List every line in the records below that contains the word "Where", matching case exactly.
-------- Source data --------
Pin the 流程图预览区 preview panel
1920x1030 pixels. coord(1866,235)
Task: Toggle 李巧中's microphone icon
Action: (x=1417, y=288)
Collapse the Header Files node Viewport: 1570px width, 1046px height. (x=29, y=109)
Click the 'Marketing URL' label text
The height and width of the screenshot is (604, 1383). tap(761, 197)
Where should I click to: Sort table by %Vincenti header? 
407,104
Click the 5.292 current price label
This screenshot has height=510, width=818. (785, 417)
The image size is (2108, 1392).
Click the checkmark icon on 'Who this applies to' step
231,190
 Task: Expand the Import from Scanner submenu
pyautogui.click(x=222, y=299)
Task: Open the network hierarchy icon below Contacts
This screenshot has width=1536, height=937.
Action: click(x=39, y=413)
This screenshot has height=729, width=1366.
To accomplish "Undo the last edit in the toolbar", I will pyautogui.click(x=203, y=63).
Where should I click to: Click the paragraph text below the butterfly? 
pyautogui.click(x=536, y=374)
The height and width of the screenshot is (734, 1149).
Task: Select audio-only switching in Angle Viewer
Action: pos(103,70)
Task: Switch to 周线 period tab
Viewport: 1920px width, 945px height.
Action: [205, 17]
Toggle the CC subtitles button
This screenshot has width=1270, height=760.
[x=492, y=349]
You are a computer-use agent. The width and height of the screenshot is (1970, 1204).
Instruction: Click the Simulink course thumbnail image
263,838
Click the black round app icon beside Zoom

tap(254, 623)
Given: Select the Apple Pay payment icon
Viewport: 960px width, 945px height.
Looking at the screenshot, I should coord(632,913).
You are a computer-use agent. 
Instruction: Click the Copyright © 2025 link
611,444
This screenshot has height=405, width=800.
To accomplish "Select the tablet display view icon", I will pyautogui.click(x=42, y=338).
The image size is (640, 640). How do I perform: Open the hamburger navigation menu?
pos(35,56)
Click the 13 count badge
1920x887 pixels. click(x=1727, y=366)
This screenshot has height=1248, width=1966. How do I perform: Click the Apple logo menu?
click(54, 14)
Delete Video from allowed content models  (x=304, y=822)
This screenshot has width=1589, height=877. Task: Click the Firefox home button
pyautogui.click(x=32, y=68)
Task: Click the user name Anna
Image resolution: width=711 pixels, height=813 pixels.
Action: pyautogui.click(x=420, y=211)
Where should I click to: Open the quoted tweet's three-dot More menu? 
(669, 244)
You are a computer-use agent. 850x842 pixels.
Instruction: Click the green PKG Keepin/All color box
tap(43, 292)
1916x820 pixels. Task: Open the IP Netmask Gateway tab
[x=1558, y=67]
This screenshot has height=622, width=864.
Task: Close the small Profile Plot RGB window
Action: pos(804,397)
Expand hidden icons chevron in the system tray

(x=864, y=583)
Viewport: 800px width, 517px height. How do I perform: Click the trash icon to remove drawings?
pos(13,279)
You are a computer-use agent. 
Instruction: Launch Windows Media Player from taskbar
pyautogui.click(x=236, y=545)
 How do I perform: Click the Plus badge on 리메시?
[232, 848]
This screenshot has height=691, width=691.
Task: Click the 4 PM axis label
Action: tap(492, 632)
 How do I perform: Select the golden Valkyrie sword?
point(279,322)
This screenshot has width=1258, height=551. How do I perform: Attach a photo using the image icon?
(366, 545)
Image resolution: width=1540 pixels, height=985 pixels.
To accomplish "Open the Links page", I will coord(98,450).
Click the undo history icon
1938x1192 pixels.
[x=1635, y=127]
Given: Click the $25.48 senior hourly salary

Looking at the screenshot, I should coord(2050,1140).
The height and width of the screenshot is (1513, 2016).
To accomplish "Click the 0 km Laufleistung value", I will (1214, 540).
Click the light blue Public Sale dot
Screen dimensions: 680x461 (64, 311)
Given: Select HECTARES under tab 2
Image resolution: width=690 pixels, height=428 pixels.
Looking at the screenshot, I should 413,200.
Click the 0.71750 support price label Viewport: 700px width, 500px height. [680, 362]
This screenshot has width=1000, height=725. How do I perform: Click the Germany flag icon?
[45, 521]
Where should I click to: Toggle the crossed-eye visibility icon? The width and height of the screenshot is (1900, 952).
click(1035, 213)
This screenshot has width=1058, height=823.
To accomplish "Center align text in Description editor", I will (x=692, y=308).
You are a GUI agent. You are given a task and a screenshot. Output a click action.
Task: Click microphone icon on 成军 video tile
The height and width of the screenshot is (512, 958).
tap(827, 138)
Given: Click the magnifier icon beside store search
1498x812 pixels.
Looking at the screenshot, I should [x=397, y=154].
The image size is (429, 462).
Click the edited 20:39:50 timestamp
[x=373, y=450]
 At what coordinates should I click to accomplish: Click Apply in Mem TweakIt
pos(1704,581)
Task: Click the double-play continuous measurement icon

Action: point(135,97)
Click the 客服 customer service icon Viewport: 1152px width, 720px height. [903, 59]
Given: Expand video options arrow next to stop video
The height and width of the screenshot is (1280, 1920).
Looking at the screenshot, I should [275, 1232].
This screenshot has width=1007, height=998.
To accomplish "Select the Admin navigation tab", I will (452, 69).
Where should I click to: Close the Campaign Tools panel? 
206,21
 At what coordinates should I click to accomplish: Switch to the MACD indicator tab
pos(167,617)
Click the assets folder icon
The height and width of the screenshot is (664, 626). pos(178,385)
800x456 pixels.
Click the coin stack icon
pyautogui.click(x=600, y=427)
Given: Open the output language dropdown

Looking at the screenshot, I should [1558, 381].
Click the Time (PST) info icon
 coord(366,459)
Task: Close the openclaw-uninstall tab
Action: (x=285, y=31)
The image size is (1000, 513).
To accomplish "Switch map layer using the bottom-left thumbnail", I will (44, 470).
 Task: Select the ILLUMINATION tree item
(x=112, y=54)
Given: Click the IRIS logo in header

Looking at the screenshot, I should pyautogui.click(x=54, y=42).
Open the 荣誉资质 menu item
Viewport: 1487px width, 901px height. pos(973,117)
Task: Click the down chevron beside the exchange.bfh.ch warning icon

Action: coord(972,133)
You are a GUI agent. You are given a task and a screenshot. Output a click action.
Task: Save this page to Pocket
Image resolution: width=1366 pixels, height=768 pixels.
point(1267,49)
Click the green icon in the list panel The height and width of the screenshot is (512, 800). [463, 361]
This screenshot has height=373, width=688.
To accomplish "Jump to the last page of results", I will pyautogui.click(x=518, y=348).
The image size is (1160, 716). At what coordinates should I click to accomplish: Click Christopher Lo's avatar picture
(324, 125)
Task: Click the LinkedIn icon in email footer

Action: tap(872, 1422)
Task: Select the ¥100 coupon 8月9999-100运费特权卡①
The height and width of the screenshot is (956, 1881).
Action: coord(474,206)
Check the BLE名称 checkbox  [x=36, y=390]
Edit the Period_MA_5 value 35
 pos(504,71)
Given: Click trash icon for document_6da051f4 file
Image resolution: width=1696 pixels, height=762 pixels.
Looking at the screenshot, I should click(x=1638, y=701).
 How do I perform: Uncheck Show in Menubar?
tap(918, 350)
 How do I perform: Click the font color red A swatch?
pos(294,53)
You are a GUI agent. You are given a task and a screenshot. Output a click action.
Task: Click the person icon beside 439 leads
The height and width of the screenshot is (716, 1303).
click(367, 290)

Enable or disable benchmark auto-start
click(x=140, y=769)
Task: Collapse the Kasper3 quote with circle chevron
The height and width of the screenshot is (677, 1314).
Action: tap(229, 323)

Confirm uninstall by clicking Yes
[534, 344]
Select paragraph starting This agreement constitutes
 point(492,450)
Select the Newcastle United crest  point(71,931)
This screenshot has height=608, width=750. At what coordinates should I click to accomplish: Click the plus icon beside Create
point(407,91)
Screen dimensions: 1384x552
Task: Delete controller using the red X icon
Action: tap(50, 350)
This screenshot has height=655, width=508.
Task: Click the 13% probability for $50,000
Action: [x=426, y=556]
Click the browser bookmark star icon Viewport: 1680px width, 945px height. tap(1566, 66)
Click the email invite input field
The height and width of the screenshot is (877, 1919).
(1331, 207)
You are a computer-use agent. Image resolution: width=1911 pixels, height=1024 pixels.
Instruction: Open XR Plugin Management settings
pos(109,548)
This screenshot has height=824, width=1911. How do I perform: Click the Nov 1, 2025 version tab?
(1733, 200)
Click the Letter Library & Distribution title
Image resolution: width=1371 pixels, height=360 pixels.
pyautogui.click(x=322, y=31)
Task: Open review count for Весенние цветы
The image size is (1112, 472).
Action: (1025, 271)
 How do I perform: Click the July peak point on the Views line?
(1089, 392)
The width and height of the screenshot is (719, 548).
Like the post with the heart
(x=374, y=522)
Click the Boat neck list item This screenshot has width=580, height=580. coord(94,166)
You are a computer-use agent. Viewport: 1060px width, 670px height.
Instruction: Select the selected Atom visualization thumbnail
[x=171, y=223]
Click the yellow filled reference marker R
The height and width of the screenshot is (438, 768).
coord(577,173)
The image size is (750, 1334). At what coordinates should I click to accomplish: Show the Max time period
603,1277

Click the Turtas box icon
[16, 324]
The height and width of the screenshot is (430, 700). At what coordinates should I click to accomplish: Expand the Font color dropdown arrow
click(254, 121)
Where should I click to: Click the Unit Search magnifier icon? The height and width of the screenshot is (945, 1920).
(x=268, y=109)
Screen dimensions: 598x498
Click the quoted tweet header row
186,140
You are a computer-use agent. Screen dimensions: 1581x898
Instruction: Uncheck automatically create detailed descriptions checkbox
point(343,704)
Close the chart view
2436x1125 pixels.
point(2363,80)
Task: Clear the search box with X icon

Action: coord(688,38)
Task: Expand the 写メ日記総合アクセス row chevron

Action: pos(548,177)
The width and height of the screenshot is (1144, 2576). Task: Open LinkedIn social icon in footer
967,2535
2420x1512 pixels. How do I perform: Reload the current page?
--------
▶ Answer to the exercise:
Where should I click to: Sort table by %Vincenti header? 
Where should I click to: Click the paragraph text below the butterfly? 
Where should I click to: Open the quoted tweet's three-dot More menu? 
Where should I click to: Toggle the crossed-eye visibility icon? The width and height of the screenshot is (1900, 952).
Where should I click to: Close the Campaign Tools panel? 
Where should I click to: Click the Unit Search magnifier icon? The height and width of the screenshot is (945, 1920).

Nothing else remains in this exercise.